(대상이 나타나는 위치에 관한 행)
======
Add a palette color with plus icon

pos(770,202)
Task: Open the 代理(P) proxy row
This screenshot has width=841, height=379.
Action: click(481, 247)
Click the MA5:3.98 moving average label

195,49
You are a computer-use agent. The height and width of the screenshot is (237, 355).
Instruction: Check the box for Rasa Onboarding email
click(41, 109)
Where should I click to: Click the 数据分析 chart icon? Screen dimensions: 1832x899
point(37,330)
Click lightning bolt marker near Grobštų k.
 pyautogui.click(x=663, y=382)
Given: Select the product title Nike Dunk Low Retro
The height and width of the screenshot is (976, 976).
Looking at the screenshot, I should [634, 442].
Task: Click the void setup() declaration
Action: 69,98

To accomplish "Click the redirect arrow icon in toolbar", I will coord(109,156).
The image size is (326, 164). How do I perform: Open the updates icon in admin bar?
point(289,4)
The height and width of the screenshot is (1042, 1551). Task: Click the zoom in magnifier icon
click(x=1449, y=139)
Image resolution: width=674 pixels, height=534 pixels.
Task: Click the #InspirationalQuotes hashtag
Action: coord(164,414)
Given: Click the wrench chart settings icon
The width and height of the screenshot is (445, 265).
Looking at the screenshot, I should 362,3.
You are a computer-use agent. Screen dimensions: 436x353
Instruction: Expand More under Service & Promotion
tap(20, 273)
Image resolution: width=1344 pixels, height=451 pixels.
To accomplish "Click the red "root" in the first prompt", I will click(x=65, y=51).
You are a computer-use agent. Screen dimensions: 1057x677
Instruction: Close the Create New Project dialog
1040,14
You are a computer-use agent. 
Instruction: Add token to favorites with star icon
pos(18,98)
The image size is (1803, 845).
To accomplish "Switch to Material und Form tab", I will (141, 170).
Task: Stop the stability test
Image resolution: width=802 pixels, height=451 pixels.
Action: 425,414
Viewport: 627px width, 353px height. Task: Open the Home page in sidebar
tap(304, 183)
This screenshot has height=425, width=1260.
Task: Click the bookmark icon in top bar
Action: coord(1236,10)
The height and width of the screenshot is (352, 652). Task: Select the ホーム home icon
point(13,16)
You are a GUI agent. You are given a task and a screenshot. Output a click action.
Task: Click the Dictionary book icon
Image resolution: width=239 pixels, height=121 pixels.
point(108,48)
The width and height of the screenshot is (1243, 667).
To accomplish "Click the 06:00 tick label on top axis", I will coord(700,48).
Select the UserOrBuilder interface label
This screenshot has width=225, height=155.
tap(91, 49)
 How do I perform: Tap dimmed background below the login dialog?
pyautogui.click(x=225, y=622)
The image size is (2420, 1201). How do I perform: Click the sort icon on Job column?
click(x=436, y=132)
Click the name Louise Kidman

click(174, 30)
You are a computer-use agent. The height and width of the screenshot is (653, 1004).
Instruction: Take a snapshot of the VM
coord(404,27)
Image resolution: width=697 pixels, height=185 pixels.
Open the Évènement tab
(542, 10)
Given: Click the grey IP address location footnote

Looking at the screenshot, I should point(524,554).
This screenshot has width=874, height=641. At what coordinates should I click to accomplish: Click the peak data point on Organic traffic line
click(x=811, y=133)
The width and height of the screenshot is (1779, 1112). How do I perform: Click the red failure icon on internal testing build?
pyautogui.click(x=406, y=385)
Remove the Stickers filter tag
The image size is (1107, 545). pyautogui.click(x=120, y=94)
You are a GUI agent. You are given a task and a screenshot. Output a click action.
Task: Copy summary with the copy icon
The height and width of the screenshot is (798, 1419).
======
_설정 과제_
위 자료의 모든 줄을 한 글자도 바꾸지 말고 그대로 반복해 적으세요.

_응답_
Add a palette color with plus icon

pos(770,202)
Task: Open the 代理(P) proxy row
This screenshot has width=841, height=379.
Action: click(481, 247)
Click the MA5:3.98 moving average label

195,49
You are a computer-use agent. The height and width of the screenshot is (237, 355).
Instruction: Check the box for Rasa Onboarding email
click(41, 109)
Where should I click to: Click the 数据分析 chart icon? Screen dimensions: 1832x899
point(37,330)
Click lightning bolt marker near Grobštų k.
 pyautogui.click(x=663, y=382)
Given: Select the product title Nike Dunk Low Retro
The height and width of the screenshot is (976, 976).
Looking at the screenshot, I should [634, 442].
Task: Click the void setup() declaration
Action: 69,98

To accomplish "Click the redirect arrow icon in toolbar", I will coord(109,156).
The image size is (326, 164). How do I perform: Open the updates icon in admin bar?
point(289,4)
The height and width of the screenshot is (1042, 1551). Task: Click the zoom in magnifier icon
click(x=1449, y=139)
Image resolution: width=674 pixels, height=534 pixels.
Task: Click the #InspirationalQuotes hashtag
Action: coord(164,414)
Given: Click the wrench chart settings icon
The width and height of the screenshot is (445, 265).
Looking at the screenshot, I should 362,3.
You are a computer-use agent. Screen dimensions: 436x353
Instruction: Expand More under Service & Promotion
tap(20, 273)
Image resolution: width=1344 pixels, height=451 pixels.
To accomplish "Click the red "root" in the first prompt", I will click(x=65, y=51).
You are a computer-use agent. Screen dimensions: 1057x677
Instruction: Close the Create New Project dialog
1040,14
You are a computer-use agent. 
Instruction: Add token to favorites with star icon
pos(18,98)
The image size is (1803, 845).
To accomplish "Switch to Material und Form tab", I will (141, 170).
Task: Stop the stability test
Image resolution: width=802 pixels, height=451 pixels.
Action: 425,414
Viewport: 627px width, 353px height. Task: Open the Home page in sidebar
tap(304, 183)
This screenshot has height=425, width=1260.
Task: Click the bookmark icon in top bar
Action: coord(1236,10)
The height and width of the screenshot is (352, 652). Task: Select the ホーム home icon
point(13,16)
You are a GUI agent. You are given a task and a screenshot. Output a click action.
Task: Click the Dictionary book icon
Image resolution: width=239 pixels, height=121 pixels.
point(108,48)
The width and height of the screenshot is (1243, 667).
To accomplish "Click the 06:00 tick label on top axis", I will coord(700,48).
Select the UserOrBuilder interface label
This screenshot has width=225, height=155.
tap(91, 49)
 How do I perform: Tap dimmed background below the login dialog?
pyautogui.click(x=225, y=622)
The image size is (2420, 1201). How do I perform: Click the sort icon on Job column?
click(x=436, y=132)
Click the name Louise Kidman

click(174, 30)
You are a computer-use agent. The height and width of the screenshot is (653, 1004).
Instruction: Take a snapshot of the VM
coord(404,27)
Image resolution: width=697 pixels, height=185 pixels.
Open the Évènement tab
(542, 10)
Given: Click the grey IP address location footnote

Looking at the screenshot, I should point(524,554).
This screenshot has width=874, height=641. At what coordinates should I click to accomplish: Click the peak data point on Organic traffic line
click(x=811, y=133)
The width and height of the screenshot is (1779, 1112). How do I perform: Click the red failure icon on internal testing build?
pyautogui.click(x=406, y=385)
Remove the Stickers filter tag
The image size is (1107, 545). pyautogui.click(x=120, y=94)
You are a GUI agent. You are given a task and a screenshot. Output a click action.
Task: Copy summary with the copy icon
The height and width of the screenshot is (798, 1419).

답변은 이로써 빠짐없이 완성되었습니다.